JP2008154299A - Rotor structure of permanent magnet-embedded type motor - Google Patents

Abstract

<P>PROBLEM TO BE SOLVED: To reduce excessive tensile stress and bending stress generated, when a motor operates at a high speed. <P>SOLUTION: In the rotor structure of a permanent magnet-embedded type synchronous motor in which magnets are each embedded in each of housing holes of the rotor, the housing holes and the magnet are rounded in corners and the rounded portions, each having a radius R substantially a half of the thickness of each of the magnets. <P>COPYRIGHT: (C)2008,JPO&INPIT

Description

  The present invention relates to a rotor structure of a permanent magnet embedded motor in which a magnet is embedded in a rotor core.

As a conventional example, there is one disclosed in Patent Document 1. FIG. 1 shows the structure.
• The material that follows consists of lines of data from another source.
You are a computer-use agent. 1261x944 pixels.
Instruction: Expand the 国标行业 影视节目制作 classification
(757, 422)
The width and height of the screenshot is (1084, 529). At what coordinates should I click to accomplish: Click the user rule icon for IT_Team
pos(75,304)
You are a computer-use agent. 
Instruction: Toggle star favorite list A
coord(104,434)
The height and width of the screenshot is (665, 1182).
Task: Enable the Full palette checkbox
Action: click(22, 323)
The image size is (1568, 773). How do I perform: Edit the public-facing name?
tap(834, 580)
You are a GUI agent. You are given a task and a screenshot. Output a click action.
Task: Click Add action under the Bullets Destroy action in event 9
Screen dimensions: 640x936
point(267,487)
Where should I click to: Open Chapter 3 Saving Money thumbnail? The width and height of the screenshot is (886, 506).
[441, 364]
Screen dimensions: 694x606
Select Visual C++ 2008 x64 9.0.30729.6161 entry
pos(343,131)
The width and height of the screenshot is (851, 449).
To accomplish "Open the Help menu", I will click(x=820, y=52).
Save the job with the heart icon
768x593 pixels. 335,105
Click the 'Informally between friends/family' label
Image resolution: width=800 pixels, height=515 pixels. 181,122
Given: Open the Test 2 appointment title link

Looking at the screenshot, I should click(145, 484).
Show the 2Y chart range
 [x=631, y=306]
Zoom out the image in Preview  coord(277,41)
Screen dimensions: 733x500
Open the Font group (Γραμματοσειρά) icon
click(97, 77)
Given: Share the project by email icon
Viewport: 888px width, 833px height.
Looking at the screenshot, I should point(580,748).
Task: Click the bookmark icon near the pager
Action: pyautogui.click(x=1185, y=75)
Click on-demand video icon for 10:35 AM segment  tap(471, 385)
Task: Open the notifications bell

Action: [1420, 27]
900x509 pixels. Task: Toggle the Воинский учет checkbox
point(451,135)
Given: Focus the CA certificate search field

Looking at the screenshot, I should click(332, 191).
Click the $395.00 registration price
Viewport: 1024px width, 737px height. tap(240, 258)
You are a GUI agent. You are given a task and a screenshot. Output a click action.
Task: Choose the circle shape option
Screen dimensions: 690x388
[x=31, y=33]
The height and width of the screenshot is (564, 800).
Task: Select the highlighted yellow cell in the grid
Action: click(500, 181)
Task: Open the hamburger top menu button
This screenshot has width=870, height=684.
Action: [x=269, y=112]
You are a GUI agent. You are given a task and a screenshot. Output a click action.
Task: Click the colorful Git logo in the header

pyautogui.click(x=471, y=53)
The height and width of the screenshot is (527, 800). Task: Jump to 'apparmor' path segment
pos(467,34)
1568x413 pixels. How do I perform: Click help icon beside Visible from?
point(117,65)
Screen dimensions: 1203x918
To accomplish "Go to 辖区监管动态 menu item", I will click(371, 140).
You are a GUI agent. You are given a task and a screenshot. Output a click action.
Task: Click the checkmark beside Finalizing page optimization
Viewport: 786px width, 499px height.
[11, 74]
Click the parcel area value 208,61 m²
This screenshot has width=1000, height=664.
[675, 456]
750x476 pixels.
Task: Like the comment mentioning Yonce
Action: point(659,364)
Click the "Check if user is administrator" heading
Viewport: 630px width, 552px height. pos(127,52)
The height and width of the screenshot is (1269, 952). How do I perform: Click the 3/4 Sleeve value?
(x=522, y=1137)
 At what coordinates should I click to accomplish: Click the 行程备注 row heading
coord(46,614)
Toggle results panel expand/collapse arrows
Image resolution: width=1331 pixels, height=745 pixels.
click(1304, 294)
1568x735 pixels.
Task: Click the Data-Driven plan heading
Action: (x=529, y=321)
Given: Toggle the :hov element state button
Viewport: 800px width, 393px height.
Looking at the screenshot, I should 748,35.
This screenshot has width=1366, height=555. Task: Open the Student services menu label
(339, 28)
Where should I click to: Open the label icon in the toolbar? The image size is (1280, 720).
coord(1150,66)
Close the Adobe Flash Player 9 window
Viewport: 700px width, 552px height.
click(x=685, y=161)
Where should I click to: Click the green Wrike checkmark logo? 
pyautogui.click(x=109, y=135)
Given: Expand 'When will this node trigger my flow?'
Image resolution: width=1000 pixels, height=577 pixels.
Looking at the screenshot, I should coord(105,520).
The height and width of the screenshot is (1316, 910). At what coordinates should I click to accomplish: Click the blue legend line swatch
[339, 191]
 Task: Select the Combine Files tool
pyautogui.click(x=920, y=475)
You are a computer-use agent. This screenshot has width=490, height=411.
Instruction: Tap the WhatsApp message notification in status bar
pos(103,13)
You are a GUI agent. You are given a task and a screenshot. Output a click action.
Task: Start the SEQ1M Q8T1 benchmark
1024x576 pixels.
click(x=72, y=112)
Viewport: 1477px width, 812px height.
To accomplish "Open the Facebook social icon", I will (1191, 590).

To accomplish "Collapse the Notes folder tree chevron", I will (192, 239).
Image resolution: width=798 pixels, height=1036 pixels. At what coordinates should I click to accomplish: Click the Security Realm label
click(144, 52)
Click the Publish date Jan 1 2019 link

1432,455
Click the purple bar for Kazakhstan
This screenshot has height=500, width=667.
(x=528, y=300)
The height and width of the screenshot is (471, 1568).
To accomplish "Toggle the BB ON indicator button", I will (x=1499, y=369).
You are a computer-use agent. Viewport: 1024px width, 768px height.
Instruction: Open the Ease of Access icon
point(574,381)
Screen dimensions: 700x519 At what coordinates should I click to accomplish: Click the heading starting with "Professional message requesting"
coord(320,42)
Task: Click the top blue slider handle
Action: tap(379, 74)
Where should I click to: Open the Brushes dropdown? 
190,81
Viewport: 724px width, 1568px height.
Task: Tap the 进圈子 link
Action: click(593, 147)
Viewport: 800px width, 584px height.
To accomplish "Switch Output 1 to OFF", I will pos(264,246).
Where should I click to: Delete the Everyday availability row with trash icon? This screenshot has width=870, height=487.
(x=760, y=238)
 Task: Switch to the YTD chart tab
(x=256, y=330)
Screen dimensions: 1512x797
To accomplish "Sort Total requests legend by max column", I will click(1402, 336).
A permanent magnet is inserted into the accommodation hole of the rotor core, and a thin portion (bridge portion) is secured at the end of the permanent magnet in order to ensure the rotor strength.
Moreover, there exists what is shown by patent document 2. FIG. FIG. 2 shows an overall view, and FIG. 3 shows a state where a magnet is inserted into the accommodation hole and an enlarged view of the slit.
In FIG. 3A, a slit is formed in order to improve the centrifugal strength, and the resin is filled therein to prevent stress concentration due to contact between the slit corner and the magnet.
FIG. 3 (b) shows a nonmagnetic magnetic coil spring in the slit, with the left coil spring biased to the right and the right coil spring biased to the left to position the magnet in the center and contact the corners. Prevents damage to the magnet.

  However, the rotor structure shown in FIG. 1 has the following problems. That is, when the rotor is rotated at a high speed, the tensile force and bending stress are applied by the centrifugal force acting on the outer part of the magnet, and the thin part may be broken, and the rotor core part (bridge part) between the magnet and the gap ) Is supported by two thin-walled portions, and excessive stress is applied, which may damage the rotor.

The rotor structure shown in FIGS. 2 and 3 has the following problems. That is, by filling the slit part with resin or providing a coil spring, the stress concentration when the slit corner and the magnet are in contact is alleviated. However, a resin or a coil spring is required and costs increase. There is no slit on the point and the shaft side of the magnet (that is, the slit is only half of the magnet thickness), and excessive tension is applied to the corner of the receiving hole during high-speed rotation. Stress is applied and the rotor may be damaged.
JP 2000-152538 A JP 2002-359942 A

  The present invention has been made in view of the circumstances as described above, and has a rotor structure of a permanent magnet embedded synchronous motor that can relieve excessive tensile stress and bending stress generated when the motor rotates at high speed. The purpose is to provide.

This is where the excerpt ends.